TASK INSTRUCTIONS → Review the material line by line. Identify and copy every line that contains the string "This".
*** MATERIAL SUPPLIED ***
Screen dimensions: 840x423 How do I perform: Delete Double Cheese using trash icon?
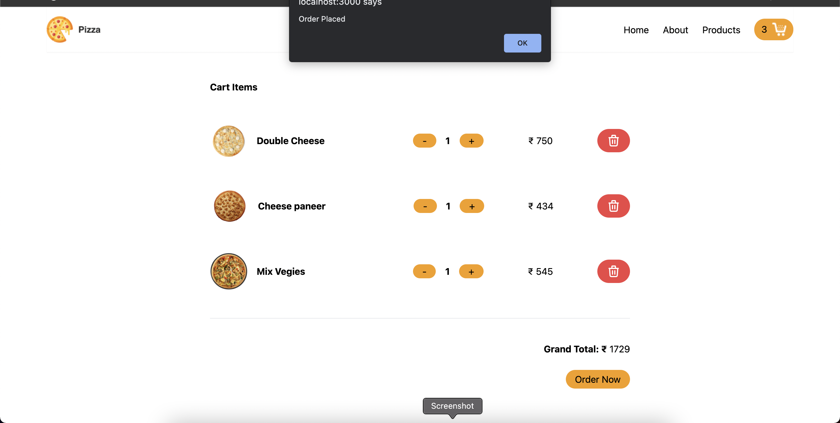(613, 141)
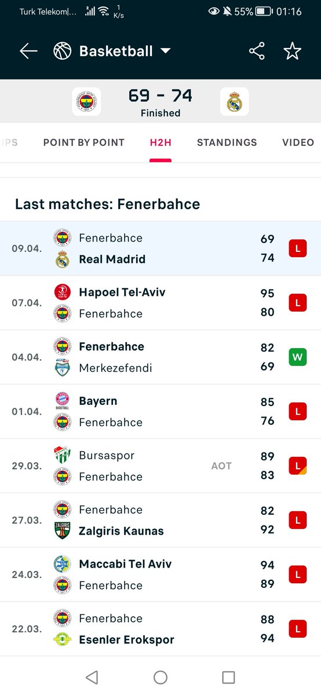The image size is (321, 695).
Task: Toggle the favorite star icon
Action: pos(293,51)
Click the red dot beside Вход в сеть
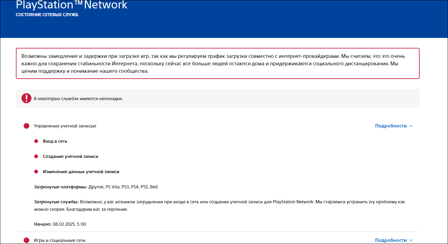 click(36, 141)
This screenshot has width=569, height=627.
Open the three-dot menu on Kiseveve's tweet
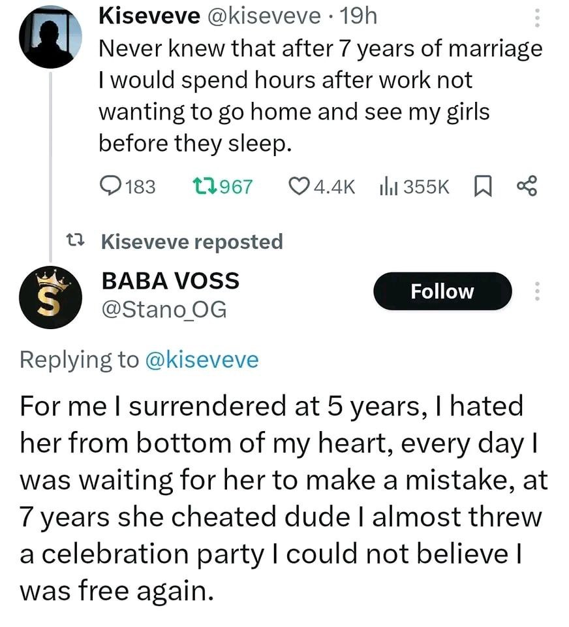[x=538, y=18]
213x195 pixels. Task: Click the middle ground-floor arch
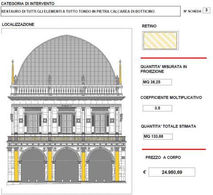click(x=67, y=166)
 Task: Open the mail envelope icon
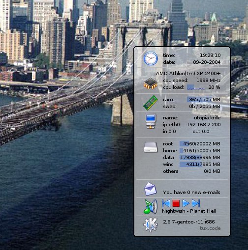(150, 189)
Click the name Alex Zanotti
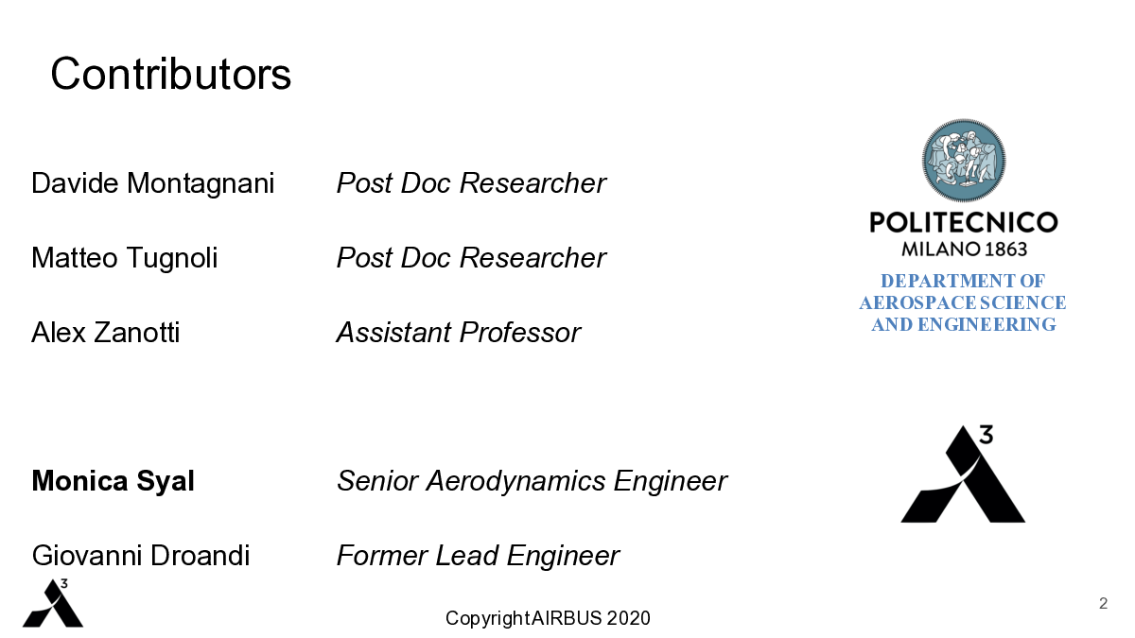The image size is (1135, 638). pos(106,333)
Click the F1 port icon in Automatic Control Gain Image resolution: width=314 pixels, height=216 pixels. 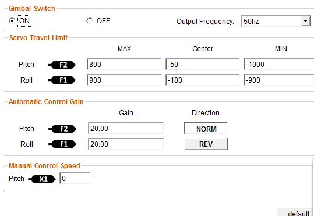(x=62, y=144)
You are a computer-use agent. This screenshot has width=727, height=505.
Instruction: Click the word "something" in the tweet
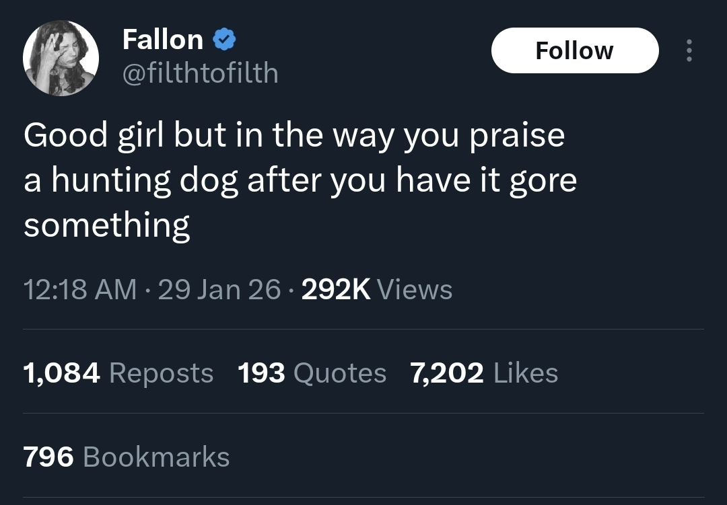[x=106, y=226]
***
YOUR SOLUTION →
This screenshot has width=569, height=627.
You are a computer-use agent. This screenshot has width=727, height=505.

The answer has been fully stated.